Dicha frase retumbó en mi mente la semana pasada. En el momento que pasé por el área de Hato Rey y pude observar a cientos de automóviles haciendo una fila que daba la vuelta por varias cuadras. Eran personas que necesitaban llevar algún documento al Departamento del Trabajo y Recursos Humanos. Ese día, temprano en la mañana, la temperatura ya rondaba por los noventa grados. Muchos de ellos, asumo que para ahorrar la poca gasolina que tuvieran disponible, apagaban el motor de su auto y bajaban los cristales mientras esperaban. Solo Dios sabrá cuántos de ellos no habían podido ni desayunar por llegar temprano. Otros cuantos aguantarían sus deseos de ir al baño por miedo a perder su turno. El día antes de esa estampa, la secretaria del Trabajo celebraba en las redes que 589 personas hicieron esa fila para entregar sus documentos y complementar su solicitud de los beneficios por desempleo. Beneficios necesarios para cientos de miles de familias por la situación precaria a la que el propio gobierno los sumió debido a la falta de capacidad, improvisación y politiquería. Estamos tan acostumbrados al hedor que hasta lo celebramos.

+ + +

▶ **CONJUNTO DE TAREAS**
1. Según el texto sobre la fila en Hato Rey, ¿por qué motivos el gobierno hundió a las familias en una situación precaria? Enuméralos todos.
2. Sigue escribiendo el texto sobre la fila en Hato Rey a partir de su última oración.
El listado que aparece a continuación viene de otra fuente.

▶ **DATOS PROPORCIONADOS**
+ + +

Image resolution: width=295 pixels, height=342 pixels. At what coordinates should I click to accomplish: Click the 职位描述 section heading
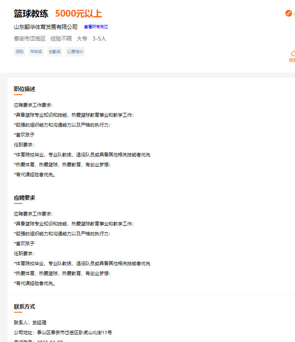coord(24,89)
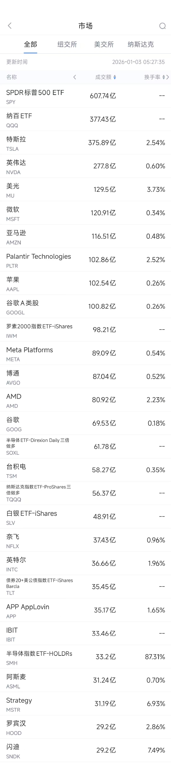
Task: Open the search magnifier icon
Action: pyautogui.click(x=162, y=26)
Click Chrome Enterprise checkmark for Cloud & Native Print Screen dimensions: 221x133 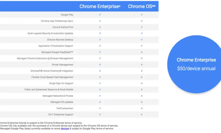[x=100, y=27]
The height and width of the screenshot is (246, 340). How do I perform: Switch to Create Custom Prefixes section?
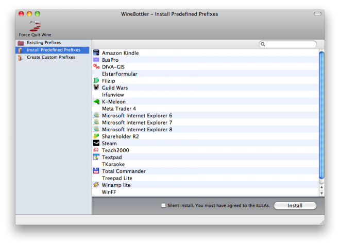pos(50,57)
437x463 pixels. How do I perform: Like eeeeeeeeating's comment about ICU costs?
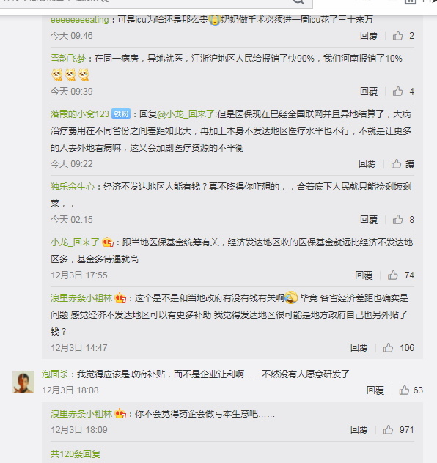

+ + +

▶ **RESPUESTAS**
1.
- La falta de capacidad
- La improvisación
- La politiquería

2.
Nuestro país lleva décadas “ensuciándose” en la corrupción y la mala administración pública, pero ya nos hemos acostumbrado a ese hedor. Tan reciente como hace tres semanas, nos enteramos cómo esas malas costumbres llevaron a que en el periodo de dieciséis horas se depositarán 19 millones de los dineros del pueblo en una cuenta privada particular sin mayor verificación y escrutinio. La reacción generalizada era “así funciona la compraventa de influencias aquí”. Conducimos por carreteras destrozadas por los hoyos y el deterioro, pero como nos hemos acostumbrado, optamos por comprar vehículos parecidos a camiones para transitar por las mismas sin procurar que sean reparadas. Nos hemos acostumbrado a un sistema de educación pública corrupto y deficiente, optando entonces, por dejar prácticamente de comer, para matricular nuestros hijos en escuelas privadas. También es costumbre mirar la pobreza rampante en el País, conformándonos, en vez de hacer una caravana para llevarle comida a esos pobres. Ya nos son normales las noches de cuatro o cinco asesinatos diciendo “pues se lo buscan por vender drogas”.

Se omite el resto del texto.